**本文**
こんにちは!

ワゴコロ編集部の生田目です♪

ワゴコロ編集部が全国の伝統工芸体験を紹介していくワゴコロ体験レポート。

今回は、“江戸風鈴製作体験”

江戸川区にある「篠原風鈴本舗」さんに行って来ました!

都営新宿線「瑞江駅」から徒歩12分。

公園がある穏やかな住宅街を進んでいくと到着します。


お店には沢山の有名人の方のサインが飾ってあります。

TV番組「マツコの知らない世界」で日本一の風鈴にも選ばれていました。

大正4年に創業した、江戸風鈴発祥の工房です。

江戸風鈴を作っている工房は、都内に2つしかないそうです。

風鈴で思い浮かぶのは、透明なガラスに夏らしい柄が描かれているものが一般的かと思います。

しかし、篠原風鈴本舗の特徴は全面に色が塗られている作品など、今までの風鈴と大きく違う個性的なデザインのものが多くあることです。

コロンとした丸いフォルム、干支のイノシシや招き猫が描かれていてとても可愛らしいですね。

お部屋に飾ったら幸運を運んでくれそうです!

残念ながら現在は販売されていないのですが、球団マスコットの風鈴も飾られていました♪

左が東京ヤクルトスワローズのつば九郎。

右が横浜DeNAベイスターズのスターマン。

どちらもとても精巧に描かれていて、見ているだけでなんだか癒されます。


風鈴は古来、「厄除け」として使われていたので、風鈴の美しい音色ともにチームに勝利を運んできてくれそうですね!


今回お話を伺わせていただいたのは、取締役の篠原惠美さん。

代々家族で風鈴作りを行なっている、篠原風鈴本舗の三代目 裕さんの元へ嫁いできたことをきっかけに、風鈴作りの道に入られたそうです。

江戸風鈴って?

江戸風鈴の歴史は300年以上あり、現在も変わらない技法で作られています。

「江戸風鈴」という名称は昭和40年頃、先代の又平さんより受け継いだガラス風鈴が江戸時代から作られていたことから、現会長である二代目の篠原儀治さんにより命名された独自ブランドです。

それ以前は、ガラス風鈴やビードロ風鈴と呼ばれていたそうです。

「江戸」と名前に入るだけで粋な感じがしますね!


儀治さんは江戸川区無形文化財に認定されたほか、平成16年に東京都名誉都民の称号を授与されました。

戦争への徴兵を経て、物資がない時代にはガラス瓶を作っていました。

**課題**
本文によると、篠原風鈴本舗の創業は何年か、答えてください。 このリストは本文とは関係がない。

**収集データ**
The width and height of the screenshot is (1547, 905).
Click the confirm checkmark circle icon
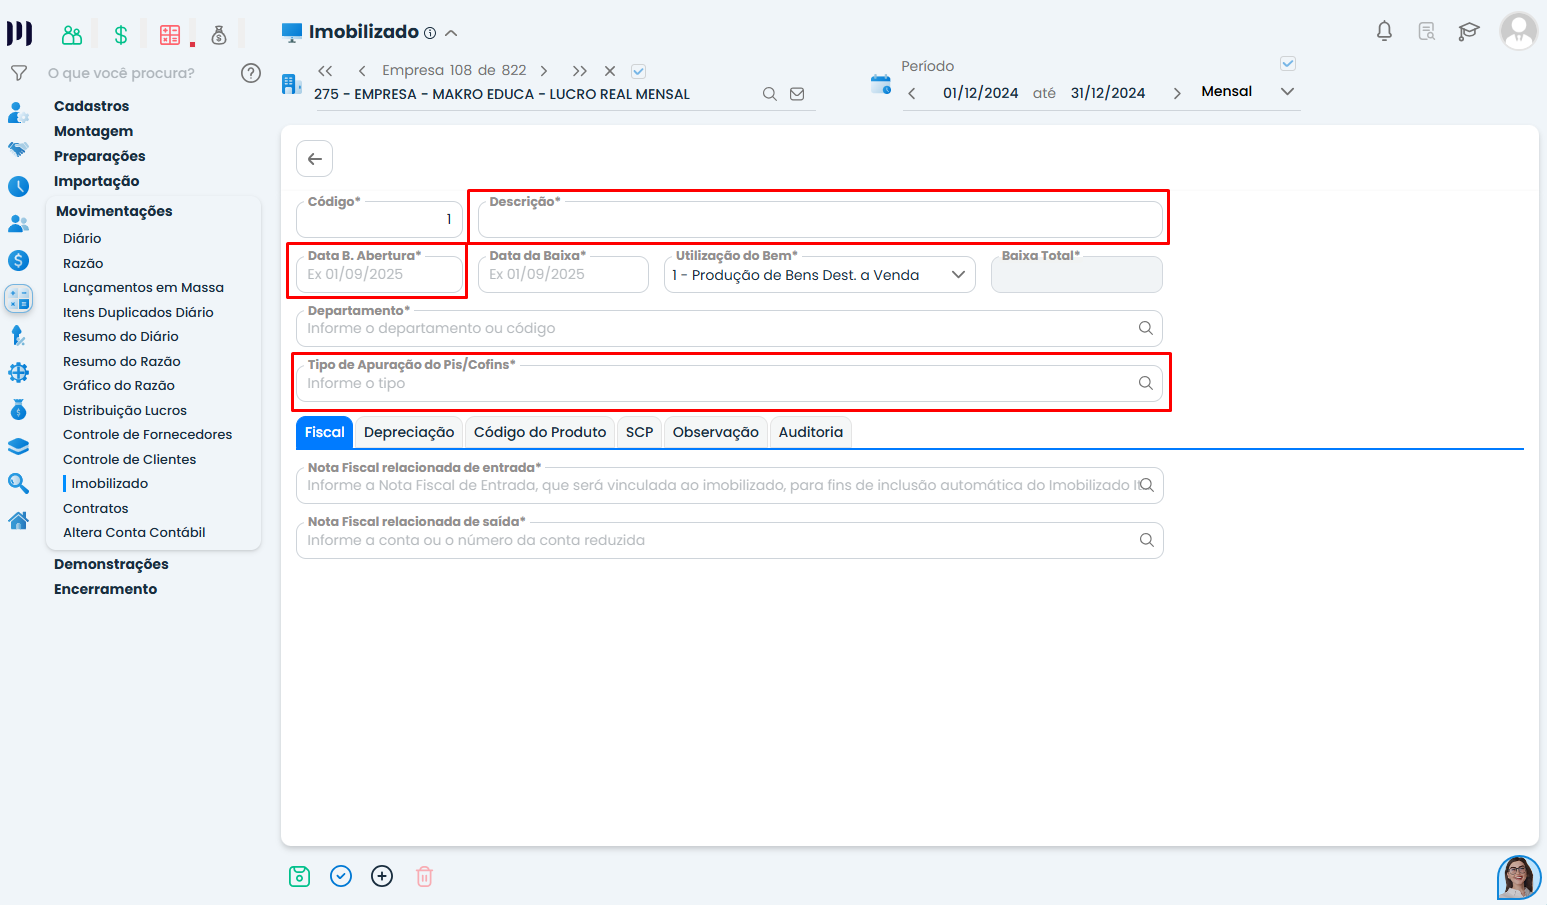tap(341, 876)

**解答**
大正4年。